Während der trauernde Vater sich der täglichen Arbeit zuwendet, erhält die trauernde Mutter den Hinweis, dass es eine Kirche hoch in den Alpen gibt, in der Kinder zum Leben erweckt werden können. Ihr ist schon klar, dass dieses Kind nicht leben wird, aber die Chance auf eine christliche Taufe bestehen könnte.
Die Frau gräbt nachts ihr Kind aus und begibt sich mit dem Sarg auf dem Rücken auf den Weg.
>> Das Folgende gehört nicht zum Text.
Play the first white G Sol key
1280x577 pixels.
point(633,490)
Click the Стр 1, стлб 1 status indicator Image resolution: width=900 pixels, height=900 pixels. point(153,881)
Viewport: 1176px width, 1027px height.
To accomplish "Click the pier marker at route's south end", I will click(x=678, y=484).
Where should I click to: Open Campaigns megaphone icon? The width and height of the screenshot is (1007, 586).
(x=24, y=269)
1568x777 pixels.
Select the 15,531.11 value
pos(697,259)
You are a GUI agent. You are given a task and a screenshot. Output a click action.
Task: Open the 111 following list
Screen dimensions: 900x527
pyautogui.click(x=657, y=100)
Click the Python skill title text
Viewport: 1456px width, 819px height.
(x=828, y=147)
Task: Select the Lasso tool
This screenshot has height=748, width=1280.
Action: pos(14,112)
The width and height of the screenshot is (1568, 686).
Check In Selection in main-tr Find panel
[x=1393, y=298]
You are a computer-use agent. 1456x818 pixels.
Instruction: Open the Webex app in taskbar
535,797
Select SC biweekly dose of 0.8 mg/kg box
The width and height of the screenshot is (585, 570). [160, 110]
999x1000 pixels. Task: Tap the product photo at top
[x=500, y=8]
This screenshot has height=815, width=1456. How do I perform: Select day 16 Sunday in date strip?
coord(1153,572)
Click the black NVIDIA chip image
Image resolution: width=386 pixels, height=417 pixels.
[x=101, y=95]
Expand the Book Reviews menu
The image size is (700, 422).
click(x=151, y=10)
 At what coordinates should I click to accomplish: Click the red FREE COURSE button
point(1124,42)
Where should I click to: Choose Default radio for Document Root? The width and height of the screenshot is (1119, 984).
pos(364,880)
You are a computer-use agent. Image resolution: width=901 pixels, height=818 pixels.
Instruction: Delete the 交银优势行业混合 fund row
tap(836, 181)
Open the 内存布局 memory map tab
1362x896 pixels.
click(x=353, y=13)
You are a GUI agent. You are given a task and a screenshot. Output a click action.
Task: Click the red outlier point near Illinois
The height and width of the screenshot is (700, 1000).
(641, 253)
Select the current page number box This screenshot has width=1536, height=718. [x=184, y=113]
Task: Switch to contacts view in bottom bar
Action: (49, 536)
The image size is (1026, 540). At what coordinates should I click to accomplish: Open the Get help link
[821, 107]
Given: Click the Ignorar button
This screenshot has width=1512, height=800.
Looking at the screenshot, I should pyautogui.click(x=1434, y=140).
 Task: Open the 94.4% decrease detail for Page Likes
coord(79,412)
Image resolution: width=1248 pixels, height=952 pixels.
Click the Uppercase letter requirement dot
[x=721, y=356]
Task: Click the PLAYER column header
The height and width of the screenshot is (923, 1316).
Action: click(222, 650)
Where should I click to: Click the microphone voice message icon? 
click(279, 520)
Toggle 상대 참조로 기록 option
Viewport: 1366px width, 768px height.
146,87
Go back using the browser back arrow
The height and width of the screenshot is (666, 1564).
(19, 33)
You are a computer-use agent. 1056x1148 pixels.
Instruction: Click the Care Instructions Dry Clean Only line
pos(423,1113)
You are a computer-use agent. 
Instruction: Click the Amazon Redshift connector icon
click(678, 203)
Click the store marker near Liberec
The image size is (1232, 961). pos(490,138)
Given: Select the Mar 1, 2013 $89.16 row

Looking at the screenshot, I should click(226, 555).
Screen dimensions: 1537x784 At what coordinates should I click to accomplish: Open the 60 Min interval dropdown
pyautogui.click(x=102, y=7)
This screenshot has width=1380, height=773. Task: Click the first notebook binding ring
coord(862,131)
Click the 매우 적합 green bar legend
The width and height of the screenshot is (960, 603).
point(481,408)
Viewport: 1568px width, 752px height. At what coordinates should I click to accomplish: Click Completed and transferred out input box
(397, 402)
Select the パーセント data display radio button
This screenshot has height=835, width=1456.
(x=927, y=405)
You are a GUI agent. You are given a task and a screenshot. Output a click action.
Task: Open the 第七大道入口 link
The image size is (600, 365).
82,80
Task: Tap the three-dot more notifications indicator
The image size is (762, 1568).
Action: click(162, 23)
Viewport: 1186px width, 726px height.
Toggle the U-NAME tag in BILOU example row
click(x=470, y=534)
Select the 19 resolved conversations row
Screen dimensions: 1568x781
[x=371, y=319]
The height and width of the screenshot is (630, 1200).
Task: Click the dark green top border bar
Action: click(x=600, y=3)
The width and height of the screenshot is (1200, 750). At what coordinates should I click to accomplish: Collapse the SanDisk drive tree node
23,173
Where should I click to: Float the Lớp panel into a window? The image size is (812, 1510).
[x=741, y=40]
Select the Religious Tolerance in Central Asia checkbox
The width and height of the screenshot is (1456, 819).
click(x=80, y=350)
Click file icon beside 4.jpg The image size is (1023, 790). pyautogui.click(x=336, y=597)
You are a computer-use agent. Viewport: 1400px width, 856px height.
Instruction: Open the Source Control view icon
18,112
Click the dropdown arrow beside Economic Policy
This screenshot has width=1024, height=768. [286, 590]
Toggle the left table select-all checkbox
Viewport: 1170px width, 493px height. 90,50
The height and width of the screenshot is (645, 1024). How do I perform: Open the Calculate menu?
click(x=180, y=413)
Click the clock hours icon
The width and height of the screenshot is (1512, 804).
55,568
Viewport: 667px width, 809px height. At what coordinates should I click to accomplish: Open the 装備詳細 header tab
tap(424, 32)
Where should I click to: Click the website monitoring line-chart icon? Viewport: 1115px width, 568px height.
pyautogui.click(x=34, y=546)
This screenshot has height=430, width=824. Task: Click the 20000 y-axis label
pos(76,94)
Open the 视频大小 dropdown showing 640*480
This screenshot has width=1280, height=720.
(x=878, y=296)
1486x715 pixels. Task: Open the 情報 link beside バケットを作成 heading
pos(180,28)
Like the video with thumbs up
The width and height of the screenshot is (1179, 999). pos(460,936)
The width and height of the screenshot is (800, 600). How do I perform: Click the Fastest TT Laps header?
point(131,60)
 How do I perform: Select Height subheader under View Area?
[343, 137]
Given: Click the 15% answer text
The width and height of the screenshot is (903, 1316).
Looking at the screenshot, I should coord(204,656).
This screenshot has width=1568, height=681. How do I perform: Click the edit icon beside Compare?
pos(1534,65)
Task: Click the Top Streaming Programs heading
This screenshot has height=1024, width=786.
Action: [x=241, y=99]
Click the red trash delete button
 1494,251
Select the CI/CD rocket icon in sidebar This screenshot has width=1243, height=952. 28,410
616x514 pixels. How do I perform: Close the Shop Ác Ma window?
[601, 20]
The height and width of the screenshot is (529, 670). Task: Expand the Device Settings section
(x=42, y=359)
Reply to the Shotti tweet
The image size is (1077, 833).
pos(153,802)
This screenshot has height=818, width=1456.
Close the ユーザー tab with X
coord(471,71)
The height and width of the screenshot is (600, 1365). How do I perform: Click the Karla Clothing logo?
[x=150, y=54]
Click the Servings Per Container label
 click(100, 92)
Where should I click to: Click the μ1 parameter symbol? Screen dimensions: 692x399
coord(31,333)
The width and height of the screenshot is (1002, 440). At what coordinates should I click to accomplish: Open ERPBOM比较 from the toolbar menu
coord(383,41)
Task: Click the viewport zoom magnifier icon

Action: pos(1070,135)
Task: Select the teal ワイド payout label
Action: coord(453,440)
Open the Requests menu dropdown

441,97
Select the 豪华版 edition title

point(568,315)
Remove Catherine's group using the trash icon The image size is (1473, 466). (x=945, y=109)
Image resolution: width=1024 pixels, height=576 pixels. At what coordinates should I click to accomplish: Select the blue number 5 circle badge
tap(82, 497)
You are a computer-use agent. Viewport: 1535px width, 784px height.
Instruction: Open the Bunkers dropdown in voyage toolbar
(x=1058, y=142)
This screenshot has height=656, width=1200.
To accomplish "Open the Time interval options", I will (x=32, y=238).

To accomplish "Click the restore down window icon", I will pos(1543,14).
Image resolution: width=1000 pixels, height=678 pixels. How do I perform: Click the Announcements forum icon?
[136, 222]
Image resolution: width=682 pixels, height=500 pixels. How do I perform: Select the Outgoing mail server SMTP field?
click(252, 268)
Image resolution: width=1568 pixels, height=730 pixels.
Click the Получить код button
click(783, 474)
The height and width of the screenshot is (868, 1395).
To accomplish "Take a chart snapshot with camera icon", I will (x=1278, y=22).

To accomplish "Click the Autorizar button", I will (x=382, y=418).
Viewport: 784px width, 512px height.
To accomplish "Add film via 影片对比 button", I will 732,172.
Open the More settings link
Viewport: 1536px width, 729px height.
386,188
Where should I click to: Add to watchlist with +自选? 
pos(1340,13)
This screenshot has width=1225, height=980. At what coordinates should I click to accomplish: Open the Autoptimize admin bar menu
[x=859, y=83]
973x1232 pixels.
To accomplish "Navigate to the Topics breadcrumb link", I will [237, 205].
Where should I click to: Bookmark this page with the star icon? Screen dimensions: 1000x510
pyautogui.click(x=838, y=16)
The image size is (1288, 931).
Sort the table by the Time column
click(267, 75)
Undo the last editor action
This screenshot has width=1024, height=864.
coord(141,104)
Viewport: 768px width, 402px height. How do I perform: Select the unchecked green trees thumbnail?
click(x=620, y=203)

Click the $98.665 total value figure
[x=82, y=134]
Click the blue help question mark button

Auf diesem Weg hat sie nicht nur mit den körperlichen Herausforderungen einer frischen Wöchnerin zu kämpfen, sondern auch damit, dass sie ihr Insel-Universum nie zuvor verlassen hat, dass Wegelagerer sie bedrohen, Frauen ihr unterwegs nicht uneigennützig helfen und ihr mit auf den Weg geben: »Dein Körper wird es vergessen! Und deine Seele auch!«
Hebammen wissen, dass das nicht stimmt. Und doch konnte in einer Zeit, als die Sterblichkeit bei Neugeborenen bis zu 20 % betrug, nicht jedem stillgeborenen Kind die gleiche Aufmerksamkeit zugestanden werden wie heute. Es gehörte zu einem Frauenleben dazu.
Rituale sind in allen Bereichen jeder Gesellschaft – und nicht nur in der Religion – zu finden. Sie sind stereotype und häufig wiederholte Verhaltensweisen, die für alle Betroffenen eine bestimmte Bedeutung haben. Machtvolle Rituale finden sich in vielen Kulturen vor allem bei den Statusübergängen im Verlauf eines menschlichen Lebens, die oft als problematisch eingeschätzt werden – so auch bei Schwangerschaft und Geburt. Die meist als Feiern inszenierten Rituale kanalisieren die Gefühle, indem sie die Ängste mindern und Sicherheit geben. Nicht alle Praktiken sind für unser heutiges Verständnis noch vorstellbar.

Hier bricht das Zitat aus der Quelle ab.